- Catcher
- Born: May 6, 1901 Albany, New York, U.S.
- Died: May 8, 1981 (aged 80) San Diego, California, U.S.
- Batted: RightThrew: Right

MLB debut
- April 19, 1937, for the Philadelphia Athletics

Last MLB appearance
- May 23, 1943, for the Philadelphia Athletics

MLB statistics
- Batting average: .290
- Home runs: 12
- Runs batted in: 105
- Stats at Baseball Reference

Teams
- Philadelphia Athletics (1937–1940, 1943);

= Earle Brucker Sr. =

Earle Francis Brucker Sr. (May 6, 1901 – May 8, 1981) was an American catcher, coach and interim manager in Major League Baseball. After a long minor league career in the Pacific Coast and Western leagues – and after missing three full seasons (1927–29) in his prime due to arm trouble – Brucker was an unusually old rookie player in the Major Leagues. He made his debut on April 19, 1937, seventeen days shy of his 36th birthday.

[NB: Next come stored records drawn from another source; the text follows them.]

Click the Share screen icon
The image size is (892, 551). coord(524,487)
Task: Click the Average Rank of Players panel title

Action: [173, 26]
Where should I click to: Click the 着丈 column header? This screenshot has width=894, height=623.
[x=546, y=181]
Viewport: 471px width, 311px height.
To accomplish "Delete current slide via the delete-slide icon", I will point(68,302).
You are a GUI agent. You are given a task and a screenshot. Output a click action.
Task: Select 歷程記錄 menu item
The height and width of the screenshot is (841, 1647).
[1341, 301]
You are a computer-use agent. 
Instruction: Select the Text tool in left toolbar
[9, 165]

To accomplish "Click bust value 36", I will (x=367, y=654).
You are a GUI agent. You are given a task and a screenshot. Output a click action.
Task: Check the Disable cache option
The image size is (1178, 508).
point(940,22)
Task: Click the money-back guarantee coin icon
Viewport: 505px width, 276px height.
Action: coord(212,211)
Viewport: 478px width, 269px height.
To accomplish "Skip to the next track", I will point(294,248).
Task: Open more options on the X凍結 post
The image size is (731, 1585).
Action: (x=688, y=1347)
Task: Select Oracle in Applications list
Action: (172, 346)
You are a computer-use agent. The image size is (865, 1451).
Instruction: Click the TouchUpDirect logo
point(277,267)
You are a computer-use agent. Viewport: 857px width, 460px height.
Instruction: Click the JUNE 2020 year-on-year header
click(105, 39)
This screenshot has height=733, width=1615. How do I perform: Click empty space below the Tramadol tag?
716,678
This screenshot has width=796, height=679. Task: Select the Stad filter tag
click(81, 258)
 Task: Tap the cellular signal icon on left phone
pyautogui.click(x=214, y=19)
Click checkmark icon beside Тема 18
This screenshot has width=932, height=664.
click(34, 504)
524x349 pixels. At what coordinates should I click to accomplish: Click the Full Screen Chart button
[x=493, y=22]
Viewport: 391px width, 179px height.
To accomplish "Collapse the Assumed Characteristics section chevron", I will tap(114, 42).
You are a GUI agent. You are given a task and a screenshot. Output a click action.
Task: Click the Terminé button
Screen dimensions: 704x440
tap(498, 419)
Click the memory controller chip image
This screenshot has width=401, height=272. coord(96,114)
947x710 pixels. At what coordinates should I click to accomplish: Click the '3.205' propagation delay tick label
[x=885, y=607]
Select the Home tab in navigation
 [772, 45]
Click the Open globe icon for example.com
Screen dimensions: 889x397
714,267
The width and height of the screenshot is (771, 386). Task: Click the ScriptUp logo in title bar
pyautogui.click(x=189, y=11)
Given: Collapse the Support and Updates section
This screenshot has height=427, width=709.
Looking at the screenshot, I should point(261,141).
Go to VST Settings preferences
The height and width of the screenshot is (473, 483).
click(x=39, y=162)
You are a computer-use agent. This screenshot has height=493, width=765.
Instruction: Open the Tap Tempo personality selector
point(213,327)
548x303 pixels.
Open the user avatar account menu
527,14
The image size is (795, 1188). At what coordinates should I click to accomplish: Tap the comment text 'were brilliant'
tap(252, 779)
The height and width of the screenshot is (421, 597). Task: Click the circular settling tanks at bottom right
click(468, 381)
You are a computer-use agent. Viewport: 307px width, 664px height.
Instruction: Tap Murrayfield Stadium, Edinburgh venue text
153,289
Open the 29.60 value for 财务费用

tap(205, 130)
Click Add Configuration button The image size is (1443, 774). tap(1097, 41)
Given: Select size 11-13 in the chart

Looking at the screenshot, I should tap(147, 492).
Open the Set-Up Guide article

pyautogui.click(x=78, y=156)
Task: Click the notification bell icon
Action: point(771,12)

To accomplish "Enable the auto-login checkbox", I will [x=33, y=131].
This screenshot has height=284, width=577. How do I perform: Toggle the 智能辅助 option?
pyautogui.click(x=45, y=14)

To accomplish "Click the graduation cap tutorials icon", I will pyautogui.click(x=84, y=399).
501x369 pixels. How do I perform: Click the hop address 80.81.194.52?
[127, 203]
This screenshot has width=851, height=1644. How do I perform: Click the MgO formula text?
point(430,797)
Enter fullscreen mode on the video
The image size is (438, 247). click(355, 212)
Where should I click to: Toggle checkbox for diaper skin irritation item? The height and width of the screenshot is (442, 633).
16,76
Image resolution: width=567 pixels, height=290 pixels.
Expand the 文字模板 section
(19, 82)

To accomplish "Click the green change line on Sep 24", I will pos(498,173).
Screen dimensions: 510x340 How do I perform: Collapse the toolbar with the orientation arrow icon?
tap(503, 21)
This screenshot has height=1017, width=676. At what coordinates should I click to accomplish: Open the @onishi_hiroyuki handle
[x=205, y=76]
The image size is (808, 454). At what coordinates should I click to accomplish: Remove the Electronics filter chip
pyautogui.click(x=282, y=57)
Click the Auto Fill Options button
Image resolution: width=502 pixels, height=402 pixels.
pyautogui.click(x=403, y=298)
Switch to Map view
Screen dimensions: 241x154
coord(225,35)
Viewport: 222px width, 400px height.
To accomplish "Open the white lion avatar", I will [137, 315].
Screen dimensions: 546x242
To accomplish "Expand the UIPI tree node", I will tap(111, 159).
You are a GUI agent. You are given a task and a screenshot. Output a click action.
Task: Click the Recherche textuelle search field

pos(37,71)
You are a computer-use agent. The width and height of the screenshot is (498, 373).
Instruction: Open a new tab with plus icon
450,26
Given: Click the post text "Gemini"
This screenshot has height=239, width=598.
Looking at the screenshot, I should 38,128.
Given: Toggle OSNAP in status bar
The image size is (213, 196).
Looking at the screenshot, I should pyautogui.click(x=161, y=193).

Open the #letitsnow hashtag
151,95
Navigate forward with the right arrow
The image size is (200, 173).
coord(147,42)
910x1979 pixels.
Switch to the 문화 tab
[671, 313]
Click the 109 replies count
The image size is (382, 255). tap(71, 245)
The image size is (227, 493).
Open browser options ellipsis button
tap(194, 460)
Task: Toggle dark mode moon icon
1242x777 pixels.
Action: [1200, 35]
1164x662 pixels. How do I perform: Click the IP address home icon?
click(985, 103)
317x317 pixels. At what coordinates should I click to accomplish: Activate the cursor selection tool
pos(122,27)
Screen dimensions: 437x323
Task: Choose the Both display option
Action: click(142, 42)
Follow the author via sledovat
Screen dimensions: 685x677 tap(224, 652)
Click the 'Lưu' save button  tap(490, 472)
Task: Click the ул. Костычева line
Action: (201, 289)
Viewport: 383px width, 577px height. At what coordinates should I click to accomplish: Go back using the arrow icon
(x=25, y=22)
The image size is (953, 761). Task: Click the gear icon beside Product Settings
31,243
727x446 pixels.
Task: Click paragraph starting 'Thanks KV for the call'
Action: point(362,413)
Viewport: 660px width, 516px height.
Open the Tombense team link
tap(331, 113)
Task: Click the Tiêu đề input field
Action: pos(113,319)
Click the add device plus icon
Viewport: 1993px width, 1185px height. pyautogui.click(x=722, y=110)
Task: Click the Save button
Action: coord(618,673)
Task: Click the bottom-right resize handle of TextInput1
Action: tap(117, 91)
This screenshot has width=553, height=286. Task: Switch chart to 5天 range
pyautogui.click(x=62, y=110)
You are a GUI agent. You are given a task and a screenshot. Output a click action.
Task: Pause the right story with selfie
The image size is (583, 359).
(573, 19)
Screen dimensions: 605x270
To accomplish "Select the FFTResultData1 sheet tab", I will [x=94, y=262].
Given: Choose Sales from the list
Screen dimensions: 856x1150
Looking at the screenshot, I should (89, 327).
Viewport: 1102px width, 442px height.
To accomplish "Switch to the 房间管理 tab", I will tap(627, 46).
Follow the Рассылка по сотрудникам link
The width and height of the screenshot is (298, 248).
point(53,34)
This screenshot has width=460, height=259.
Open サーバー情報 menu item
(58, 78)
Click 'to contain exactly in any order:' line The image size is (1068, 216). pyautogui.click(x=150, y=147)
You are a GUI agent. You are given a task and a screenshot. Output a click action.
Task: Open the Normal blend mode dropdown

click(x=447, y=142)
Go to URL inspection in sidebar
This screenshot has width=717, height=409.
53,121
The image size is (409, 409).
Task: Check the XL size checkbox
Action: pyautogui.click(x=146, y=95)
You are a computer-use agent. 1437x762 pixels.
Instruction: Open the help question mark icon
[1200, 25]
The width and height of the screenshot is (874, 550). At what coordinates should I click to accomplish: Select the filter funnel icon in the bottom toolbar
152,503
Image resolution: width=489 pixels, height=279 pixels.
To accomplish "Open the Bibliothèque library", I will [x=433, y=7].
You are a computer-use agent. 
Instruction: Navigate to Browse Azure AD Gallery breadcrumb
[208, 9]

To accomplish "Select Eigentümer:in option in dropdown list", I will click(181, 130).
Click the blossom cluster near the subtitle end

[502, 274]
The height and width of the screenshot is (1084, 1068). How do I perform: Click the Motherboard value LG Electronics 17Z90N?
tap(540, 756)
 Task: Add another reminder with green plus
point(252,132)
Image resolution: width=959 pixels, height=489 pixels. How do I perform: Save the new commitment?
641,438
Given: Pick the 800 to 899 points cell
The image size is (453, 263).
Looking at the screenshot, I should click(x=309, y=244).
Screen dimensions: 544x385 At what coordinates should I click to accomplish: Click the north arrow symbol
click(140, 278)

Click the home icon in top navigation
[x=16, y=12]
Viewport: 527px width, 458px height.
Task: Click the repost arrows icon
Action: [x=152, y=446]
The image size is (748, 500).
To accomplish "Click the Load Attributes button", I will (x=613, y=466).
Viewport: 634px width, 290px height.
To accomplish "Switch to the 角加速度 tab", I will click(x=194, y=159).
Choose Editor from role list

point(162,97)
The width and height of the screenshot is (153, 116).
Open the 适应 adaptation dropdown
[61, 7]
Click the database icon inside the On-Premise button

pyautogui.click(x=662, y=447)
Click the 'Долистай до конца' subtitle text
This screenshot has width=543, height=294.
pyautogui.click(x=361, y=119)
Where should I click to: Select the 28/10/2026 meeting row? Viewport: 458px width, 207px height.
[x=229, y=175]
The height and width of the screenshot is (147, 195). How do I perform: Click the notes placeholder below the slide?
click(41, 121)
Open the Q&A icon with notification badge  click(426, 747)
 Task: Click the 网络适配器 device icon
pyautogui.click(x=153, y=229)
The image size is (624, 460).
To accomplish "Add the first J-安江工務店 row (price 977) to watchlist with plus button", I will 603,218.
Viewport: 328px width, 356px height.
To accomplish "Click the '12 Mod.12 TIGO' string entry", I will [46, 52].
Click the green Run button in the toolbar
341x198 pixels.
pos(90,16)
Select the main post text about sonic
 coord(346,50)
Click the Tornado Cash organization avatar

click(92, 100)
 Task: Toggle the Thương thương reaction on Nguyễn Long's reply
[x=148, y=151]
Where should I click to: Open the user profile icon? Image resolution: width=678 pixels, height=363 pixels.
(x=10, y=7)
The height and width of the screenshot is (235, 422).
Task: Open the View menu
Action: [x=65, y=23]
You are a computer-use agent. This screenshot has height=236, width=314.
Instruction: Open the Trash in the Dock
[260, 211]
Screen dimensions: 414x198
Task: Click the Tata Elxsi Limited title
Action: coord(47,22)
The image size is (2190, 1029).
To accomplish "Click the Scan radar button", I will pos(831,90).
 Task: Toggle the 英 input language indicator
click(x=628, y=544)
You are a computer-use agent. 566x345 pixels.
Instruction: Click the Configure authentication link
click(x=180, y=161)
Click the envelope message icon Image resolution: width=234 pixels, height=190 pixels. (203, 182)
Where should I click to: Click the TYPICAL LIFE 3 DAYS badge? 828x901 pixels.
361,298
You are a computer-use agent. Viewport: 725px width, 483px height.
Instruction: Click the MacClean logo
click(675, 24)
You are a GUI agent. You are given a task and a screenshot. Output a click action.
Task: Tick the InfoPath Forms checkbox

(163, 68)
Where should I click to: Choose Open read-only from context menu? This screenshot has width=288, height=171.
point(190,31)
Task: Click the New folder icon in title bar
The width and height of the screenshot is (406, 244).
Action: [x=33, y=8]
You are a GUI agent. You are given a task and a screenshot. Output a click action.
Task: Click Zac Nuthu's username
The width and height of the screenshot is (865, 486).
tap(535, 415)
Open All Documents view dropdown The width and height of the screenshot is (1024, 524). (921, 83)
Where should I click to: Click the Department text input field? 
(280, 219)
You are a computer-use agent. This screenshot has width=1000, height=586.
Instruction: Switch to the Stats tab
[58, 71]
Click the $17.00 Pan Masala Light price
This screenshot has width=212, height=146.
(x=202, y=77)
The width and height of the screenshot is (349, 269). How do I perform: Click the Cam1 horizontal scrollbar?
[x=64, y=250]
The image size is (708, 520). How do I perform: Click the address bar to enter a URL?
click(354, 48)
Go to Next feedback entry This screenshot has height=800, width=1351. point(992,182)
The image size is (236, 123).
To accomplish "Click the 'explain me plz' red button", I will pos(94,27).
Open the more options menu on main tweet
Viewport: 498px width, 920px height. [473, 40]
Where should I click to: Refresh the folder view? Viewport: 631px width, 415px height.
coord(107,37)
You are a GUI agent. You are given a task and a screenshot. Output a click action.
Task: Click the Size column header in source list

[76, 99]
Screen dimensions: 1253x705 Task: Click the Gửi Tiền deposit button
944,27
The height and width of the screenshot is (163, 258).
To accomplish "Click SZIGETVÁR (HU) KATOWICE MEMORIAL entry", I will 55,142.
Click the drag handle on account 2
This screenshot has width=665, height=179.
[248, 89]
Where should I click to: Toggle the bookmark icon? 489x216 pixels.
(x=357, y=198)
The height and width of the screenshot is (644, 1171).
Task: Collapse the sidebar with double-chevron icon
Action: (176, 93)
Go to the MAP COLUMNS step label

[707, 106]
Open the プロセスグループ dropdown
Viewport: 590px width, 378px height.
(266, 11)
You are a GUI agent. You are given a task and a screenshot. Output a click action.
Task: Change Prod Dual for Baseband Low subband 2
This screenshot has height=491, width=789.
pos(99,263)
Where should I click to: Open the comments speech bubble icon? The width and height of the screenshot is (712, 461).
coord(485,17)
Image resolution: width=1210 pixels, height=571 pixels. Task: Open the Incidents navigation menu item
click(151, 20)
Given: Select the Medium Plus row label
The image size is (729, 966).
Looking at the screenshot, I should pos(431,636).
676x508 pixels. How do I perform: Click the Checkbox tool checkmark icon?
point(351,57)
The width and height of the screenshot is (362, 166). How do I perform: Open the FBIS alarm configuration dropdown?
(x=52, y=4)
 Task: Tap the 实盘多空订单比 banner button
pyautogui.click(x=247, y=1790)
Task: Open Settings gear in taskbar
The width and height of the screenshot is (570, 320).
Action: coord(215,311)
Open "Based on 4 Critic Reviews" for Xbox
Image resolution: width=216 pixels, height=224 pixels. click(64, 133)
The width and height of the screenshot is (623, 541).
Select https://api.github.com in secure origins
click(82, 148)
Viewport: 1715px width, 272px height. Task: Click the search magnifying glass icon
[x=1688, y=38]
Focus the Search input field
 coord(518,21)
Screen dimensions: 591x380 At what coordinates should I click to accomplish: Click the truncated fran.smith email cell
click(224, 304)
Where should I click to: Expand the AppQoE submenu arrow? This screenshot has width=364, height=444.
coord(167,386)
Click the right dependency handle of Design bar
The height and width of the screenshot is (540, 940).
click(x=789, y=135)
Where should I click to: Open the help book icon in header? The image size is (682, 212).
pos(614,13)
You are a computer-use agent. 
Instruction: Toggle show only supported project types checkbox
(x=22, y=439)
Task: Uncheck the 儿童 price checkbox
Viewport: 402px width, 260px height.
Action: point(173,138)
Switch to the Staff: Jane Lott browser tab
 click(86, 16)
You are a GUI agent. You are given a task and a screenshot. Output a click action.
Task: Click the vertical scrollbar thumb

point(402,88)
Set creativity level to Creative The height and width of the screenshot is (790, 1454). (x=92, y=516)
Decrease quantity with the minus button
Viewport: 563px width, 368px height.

A longtime San Diego resident who was born in Albany, New York, Brucker threw and batted right-handed, stood (180 cm) tall and weighed 175 pounds (79 kg). He made his first appearance in professional baseball in 1924 for the Seattle Indians of the Pacific Coast League, but it would be 13 years before he would reach the majors. He was even a playing manager in the Western League during this apprenticeship.

He played his entire MLB career (1937–40; 1943) for the Philadelphia Athletics and served as a player-coach or coach under legendary A's manager Connie Mack for nine full seasons, 1941–49. In 241 total games, he batted .290 in 707 at bats, with 12 home runs and 105 runs batted in. In 1938, his best campaign, Brucker batted .374 with 64 hits in 171 at bats, three homers and 35 RBI. During his long tenure with Philadelphia, he also witnessed the brief major-league career of his son Earle Jr., also a catcher, who appeared in two games for the Athletics at the end of the 1948 season.

After leaving the A's, Brucker Sr. coached for the St. Louis Browns (1950) and the Cincinnati Reds (1952). During the latter season, from July 30 to August 3, he served as interim manager of the Reds for five games during the transition when Luke Sewell was replaced by Rogers Hornsby. Brucker's sixth-place Reds won three of five during his brief tenure. Following that season, Brucker managed in the Cincinnati farm system for two additional campaigns before leaving the game.

In 1960, Brucker was also inducted by the San Diego Hall of Champions into the Breitbard Hall of Fame honoring San Diego's finest athletes both on and off the playing surface. Brucker died in San Diego, at age 80.